该卷的第一批条目重新回到有关货币和商品化对非洲影响的经典辩论中。Jean和John Comaroff以及David Pratten分别在第1章和第2章中对Longuedurée重要性的微调历史以及更广泛的变革如何塑造了关于财富和人民的地方冲突。普拉滕(Pratten)提供了详尽研究的一章,介绍了高端商品汇率(马尼拉)的波动与尼日利亚各地围绕彩礼分歧的一系列地方社会冲突之间的关系,其中包括一系列神秘的``豹子人''进行的复仇谋杀。本书的广泛贡献涉及从政治和赞助到疾病和暴力的各种主题,这些主题总是通过更广泛的经济动态来探讨的。弗雷德·库珀(Fred Cooper)的文章对非洲历史上的劳动话题进行了辩论和史学的有价值的调查,使他们与最近转向“不稳定”作为全球北部“后福特主义”经济的特征的讨论进行了讨论。安妮·玛丽亚·马库卢(Anne‐Maria Makhulu)

从这个角度来看,两本书之间的区别几乎不会显得更加鲜明。
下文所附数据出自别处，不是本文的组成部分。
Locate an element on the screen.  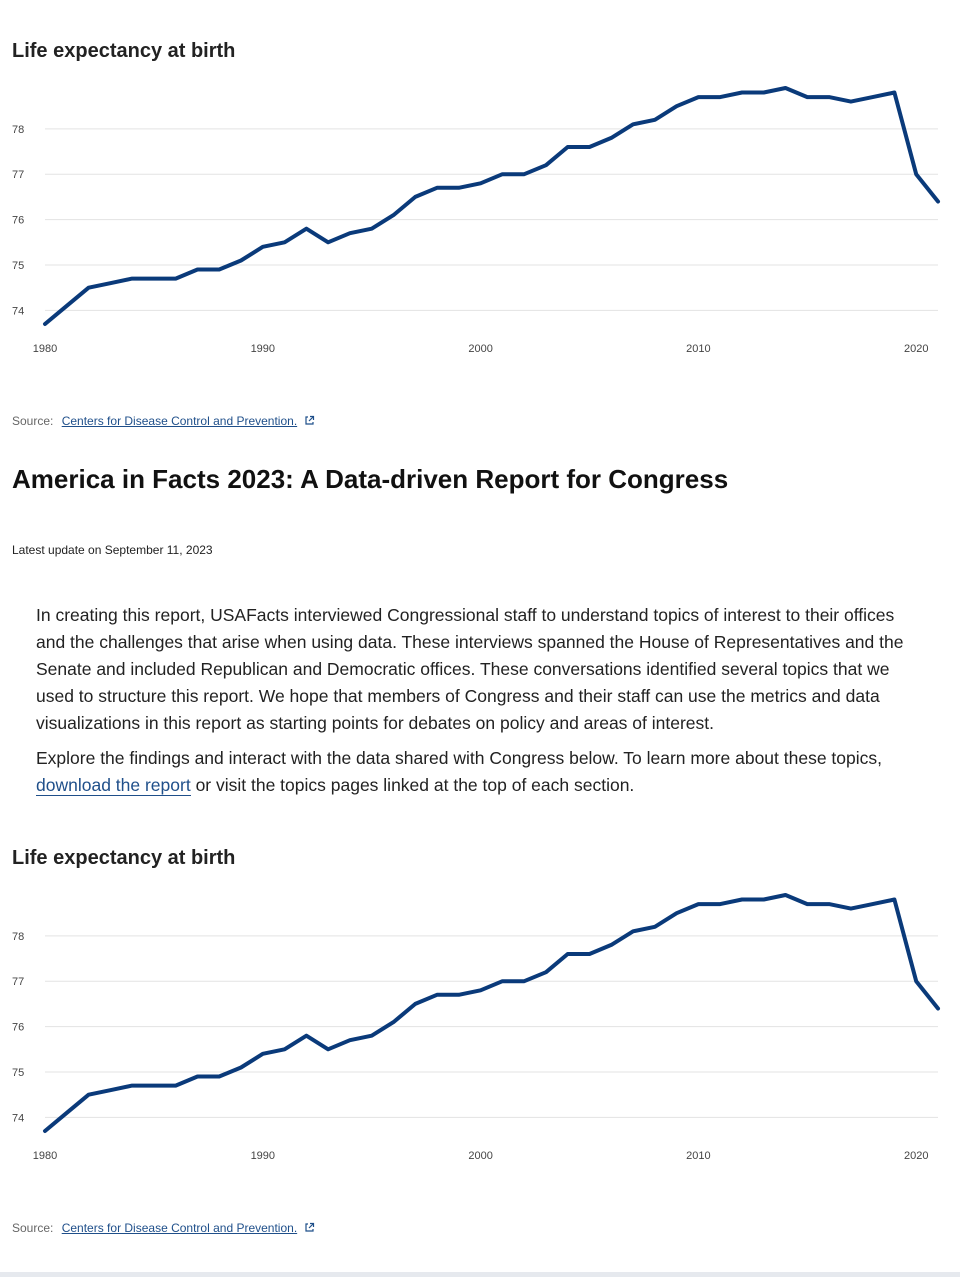
download-report-link: download the report is located at coordinates (114, 786).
在非洲期货,罗伊特曼(第31页)认为,“非洲主义人类学家有很多值得史学批评学”,赞许地引用海登·怀特,但工作在后者的体积的主要成果之一是历史化非洲的经济生活和通过仔细的情境研究获得经验。与能够将经济变化与非洲的理解和知识的产生编织在全球和地方的缝隙中的奖学金相比,认识论开放性的劝告可能会变得平淡无奇。

然而,这本书并非没有错。其他评论者指出,其案例研究主要集中在尼日利亚和南非,他们的贡献不足以反映研究``日常生活的政治经济''的意图(见Allain 2018)。这些贡献中许多发挥着宏观作用,这意味着“日常”通常会被更广泛的历史,经济和政治进程所笼罩。
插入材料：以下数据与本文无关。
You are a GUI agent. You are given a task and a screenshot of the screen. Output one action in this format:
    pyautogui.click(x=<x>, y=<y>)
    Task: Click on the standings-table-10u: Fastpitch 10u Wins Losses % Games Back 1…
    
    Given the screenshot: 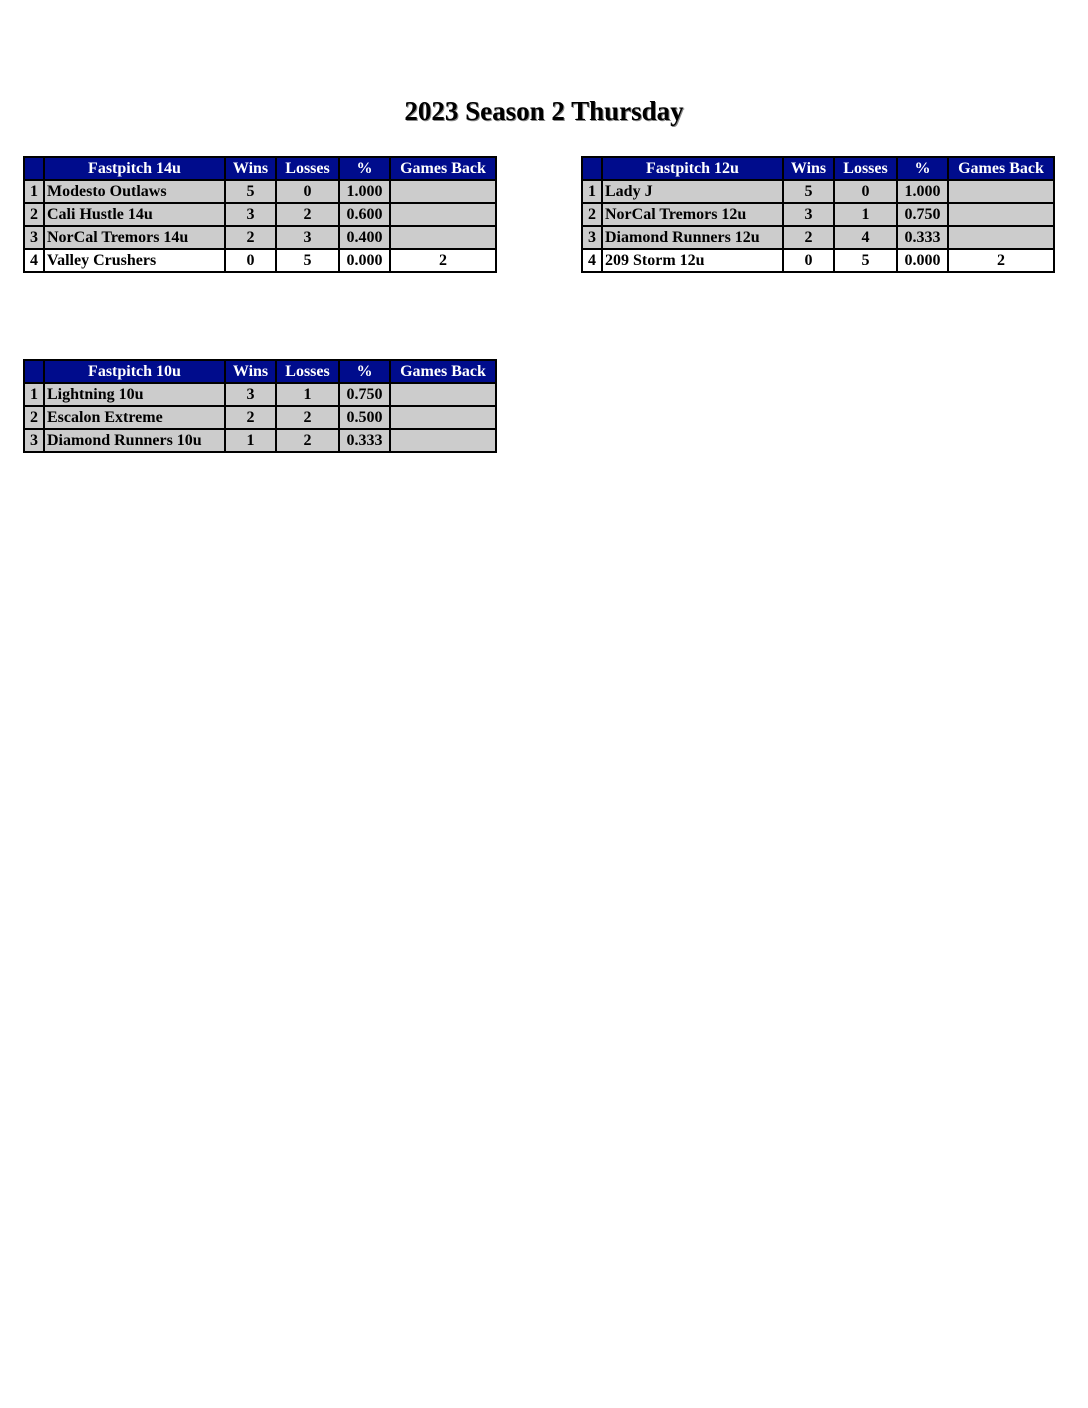 What is the action you would take?
    pyautogui.click(x=260, y=406)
非洲主义者的人类学家何去何从?非洲期货的形而上的担忧将为好奇者提供大量思考的食物。然而,对于那些已经进行了长期嵌入式实地考察并且知道几乎每个概念或学术关注都随着对社会复杂性的深刻而直观的欣赏而流失的学者而言,它的承诺可能会让他们感到失望,我们在整个研究过程中会积极地进行培养。 。有人想知道非洲大陆的同事会对“非洲”这样大规模破坏规模的理论产生什么影响。在非洲日常生活的政治经济学中可能会半途而废,呼吁探索“如何遇到,驯化并变得明智的,通常是困难的和具有挑战性的政治经济;人们如何试图在生活中施加某种程度的秩序与稳定,即使是在极端不稳定,贫困以及各种形式的财政,社会或政治不稳定的情况下”(第5页)也比“危机”和“未来” –探索非洲人赖以生存和参与的人为历史和物质条件的途径,而不是人类,社会经济的形而上学或暂时性的困境。毫无疑问,这两本书都是非洲人类学家感兴趣的,而非洲的未来将吸引人类学家对时间性和未来作法进行理论研究,非洲日常生活的政治经济学将吸引人类学家对经济生活和变革的关注。